幽篁按着肩头伤口坐起身:“够了,别装了。言烈,你和另两个存着几分愚忠的家伙不同,是个明白人。我们也就打开天窗说亮话。我受你这一击闯进来,就是为了给你看我的诚意。”
“事到如今,您还在说什么诚意?”黑豹仍在呜咽。
“那好,我换个词。”幽篁耐着性子道,“我们来谈笔交易。一笔你绝对会感兴趣的交易。”
“我一介低贱草民,怎敢与卫王太子谈交易?”
“你过来。”幽篁向黑暗中伸出手,“这王莲中不知有没有被珀霖安插耳目。”
片刻沉默后,幽篁的手触到了一枚温热木质硬核,言烈的呼吸声便近在咫尺。
幽篁微微一笑,在他耳边呢喃低语:“我与那土包子战一百年也不可能胜过你操控的王莲尸偃。但是就算你赢了,对你又有什么好处?倒不如,你放我们走。”他略略停顿,接着说,“作为报答,我将卫国的王位让给你。”
言烈爆发出桀桀的笑声:“殿下,你可真会说笑!”
“这件事我考虑很久了。珀霖想留我,不过两个原因一是用我卫王血裔的身份复国掌权,二是找能受控于她的人传承格物之学。
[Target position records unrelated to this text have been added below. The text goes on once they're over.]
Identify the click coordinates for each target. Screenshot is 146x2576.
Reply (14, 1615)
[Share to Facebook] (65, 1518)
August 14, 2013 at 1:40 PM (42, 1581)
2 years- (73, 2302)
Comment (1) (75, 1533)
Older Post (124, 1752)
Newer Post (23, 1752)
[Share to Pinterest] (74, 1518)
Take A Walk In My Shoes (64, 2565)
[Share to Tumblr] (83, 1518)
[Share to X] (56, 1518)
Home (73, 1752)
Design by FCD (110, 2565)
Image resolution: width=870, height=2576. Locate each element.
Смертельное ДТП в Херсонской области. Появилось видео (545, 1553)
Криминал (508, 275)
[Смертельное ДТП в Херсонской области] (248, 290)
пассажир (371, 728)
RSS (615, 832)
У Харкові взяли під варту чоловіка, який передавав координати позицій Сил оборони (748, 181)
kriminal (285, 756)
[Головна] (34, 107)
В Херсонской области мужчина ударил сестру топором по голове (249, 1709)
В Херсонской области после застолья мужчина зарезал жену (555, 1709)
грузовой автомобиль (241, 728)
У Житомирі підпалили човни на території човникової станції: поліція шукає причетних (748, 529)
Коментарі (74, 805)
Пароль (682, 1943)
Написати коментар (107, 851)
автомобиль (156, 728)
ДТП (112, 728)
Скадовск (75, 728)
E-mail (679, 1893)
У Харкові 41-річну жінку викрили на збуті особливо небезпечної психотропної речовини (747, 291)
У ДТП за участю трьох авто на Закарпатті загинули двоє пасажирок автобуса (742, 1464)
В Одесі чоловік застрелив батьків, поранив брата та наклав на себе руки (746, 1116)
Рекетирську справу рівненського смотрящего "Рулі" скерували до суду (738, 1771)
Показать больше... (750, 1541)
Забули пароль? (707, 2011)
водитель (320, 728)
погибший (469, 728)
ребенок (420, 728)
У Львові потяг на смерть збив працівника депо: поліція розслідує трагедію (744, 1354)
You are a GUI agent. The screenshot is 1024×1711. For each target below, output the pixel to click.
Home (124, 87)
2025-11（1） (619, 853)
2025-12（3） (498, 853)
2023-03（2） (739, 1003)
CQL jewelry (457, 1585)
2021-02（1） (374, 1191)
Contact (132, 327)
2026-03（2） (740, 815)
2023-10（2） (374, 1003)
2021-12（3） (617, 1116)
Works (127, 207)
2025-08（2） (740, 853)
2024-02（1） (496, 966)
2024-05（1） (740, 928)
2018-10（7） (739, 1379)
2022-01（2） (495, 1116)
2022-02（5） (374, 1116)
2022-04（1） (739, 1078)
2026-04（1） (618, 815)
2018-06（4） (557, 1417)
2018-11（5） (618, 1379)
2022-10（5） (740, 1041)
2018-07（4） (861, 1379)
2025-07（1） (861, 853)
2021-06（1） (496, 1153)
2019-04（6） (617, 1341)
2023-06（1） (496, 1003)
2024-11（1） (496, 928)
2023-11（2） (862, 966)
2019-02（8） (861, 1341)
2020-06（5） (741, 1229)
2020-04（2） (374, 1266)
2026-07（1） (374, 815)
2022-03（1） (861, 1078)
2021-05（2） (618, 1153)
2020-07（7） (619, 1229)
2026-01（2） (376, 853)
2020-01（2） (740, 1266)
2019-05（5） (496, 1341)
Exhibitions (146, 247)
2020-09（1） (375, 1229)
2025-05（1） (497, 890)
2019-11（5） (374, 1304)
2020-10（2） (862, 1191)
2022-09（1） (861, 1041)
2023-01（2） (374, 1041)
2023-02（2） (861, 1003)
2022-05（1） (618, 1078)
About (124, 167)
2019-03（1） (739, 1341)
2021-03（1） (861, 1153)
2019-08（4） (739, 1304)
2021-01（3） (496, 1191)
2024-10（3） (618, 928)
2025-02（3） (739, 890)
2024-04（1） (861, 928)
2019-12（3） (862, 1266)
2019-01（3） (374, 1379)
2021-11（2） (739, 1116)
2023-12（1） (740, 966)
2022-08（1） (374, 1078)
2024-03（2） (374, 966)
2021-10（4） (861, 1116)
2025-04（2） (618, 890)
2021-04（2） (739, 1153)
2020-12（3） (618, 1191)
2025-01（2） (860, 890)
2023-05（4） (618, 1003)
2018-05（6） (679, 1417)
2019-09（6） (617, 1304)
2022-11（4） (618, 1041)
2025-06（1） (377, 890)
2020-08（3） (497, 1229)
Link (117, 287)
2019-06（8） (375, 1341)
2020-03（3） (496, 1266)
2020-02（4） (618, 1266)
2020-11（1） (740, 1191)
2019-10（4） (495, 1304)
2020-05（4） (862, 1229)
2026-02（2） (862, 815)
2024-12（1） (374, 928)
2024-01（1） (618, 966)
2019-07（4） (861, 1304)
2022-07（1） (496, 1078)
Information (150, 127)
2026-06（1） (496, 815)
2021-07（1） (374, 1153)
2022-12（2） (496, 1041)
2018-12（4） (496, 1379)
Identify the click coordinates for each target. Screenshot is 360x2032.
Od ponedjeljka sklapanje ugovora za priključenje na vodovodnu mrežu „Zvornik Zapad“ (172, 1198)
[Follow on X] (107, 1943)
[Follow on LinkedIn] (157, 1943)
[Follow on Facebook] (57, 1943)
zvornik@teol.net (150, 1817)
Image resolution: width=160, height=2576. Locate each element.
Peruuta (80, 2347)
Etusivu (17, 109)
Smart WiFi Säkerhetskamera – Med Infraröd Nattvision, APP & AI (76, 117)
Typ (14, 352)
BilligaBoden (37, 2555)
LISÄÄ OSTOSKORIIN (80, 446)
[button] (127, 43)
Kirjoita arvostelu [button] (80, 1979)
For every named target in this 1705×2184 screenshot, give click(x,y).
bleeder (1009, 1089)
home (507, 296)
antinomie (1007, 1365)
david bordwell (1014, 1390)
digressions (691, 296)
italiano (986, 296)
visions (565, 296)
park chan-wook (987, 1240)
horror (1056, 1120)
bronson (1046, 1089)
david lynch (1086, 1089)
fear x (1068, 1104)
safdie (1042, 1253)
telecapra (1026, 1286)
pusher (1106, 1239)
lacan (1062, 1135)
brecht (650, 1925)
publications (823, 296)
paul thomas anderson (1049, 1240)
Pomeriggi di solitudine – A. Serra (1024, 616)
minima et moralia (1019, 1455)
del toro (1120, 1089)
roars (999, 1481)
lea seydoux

你也看到了,我对什么王位完全没有兴趣,自可下令将卫国正统之位交托给你,由你去征战天下。而第二点,你既将性命都与格物之技相连,继承珀霖的衣钵,岂不是比我更好的人选?”
一阵寂静之后,言烈干涩地笑出来,缓缓回缩身体。
幽篁猛然探身扯住豹身,低语:“血统算什么,天下本就未定该落谁家。你私下自勉的那句话怎么说的?王侯将相,宁有种乎。”
言烈没料到自己埋藏最深的秘密竟为人所知,全身一震。
就在这短暂的间隙,幽篁返身向天掷出手中长剑。剑身穿透刑天躯体射出,但只泄进片刻星光,破口即被茎条血肉再次充堵。而幽篁借这一瞬光亮看清了王莲内核,扑身而上,将言烈紧紧压在身下。
言烈大惊,奋力挣扎。然而变形接驳于王莲内部后,黑豹的四肢收拢内嵌,完全失去了平时的力量与柔韧,竟然挣脱不开。
幽篁的肩头血流如注,牙咬欲碎。
黑暗、寒冷、疼痛、窒息。熟悉的痛楚再度纷至沓来。
多少年过去了,战栗在生死边缘时,他仍只能孤身殊死而战。
黑兽凄厉大吼,幽篁却放声大笑,笑声如泣。
这一刻,天开了。
就像记忆中一样,就像无数梦境中一样笼罩幽篁的黑暗轰然碎裂,星月之光自天顶洒落,将纠缠他的罗网燃为灰烬。
有人随光潜入暗狱,一身白衣如雾飘展,手中拿着他刚才掷出去的长剑,犹如天神劈斩鬼魅而来。阎焚与莲冰在他身周环绕,犹如业火与寒冰的长龙,纠缠呼啸。
幽篁回望,泪盈于睫。
他倾尽全力压制住言烈,喊道:“老师,核心在此!请勿顾忌,速速斩之!”
然而袭入者的身形却是一滞。他并未一剑刺穿幽篁与核心,而是折转身姿,剑气在幽篁背后横扫而过,接连斩断三根刺向少年的莲茎。眼见数株刺茎从不同方向再次袭向幽篁,原涧倾身上前,扫断纠缠少年手脚的残茎,伸手将他一把拽起。
袭来的刺茎一刺未中却并未停滞,在原涧与核心间结成盾网。黑豹利用这一瞬回护得脱,立即缩身遁走,消失于王莲内部错综复杂的重重迷宫中。
幽篁捂住左肩伤口,目光灼灼:“请老师自去追狩逃遁的核心,不用顾及我!”他固然明白,自己已与言烈反目,手无寸铁留在王莲内部必然凶险万分。然而事情至此,熊熊烈火已在他身体中燃起。他要赢,他急需斗志来击溃恐惧。
原涧没有追击。他仰视迅速弥合的天顶,简短道:“先出去再说。”
言毕,他握住幽篁的上臂,带他飞身掠起,踏着四面八方袭来的莲茎层层上跃。六七次折转后,他手中一剑尘寰挥出,将即将合拢的天顶再斩出一方空裂,救幽篁逃出了尸首穹窿。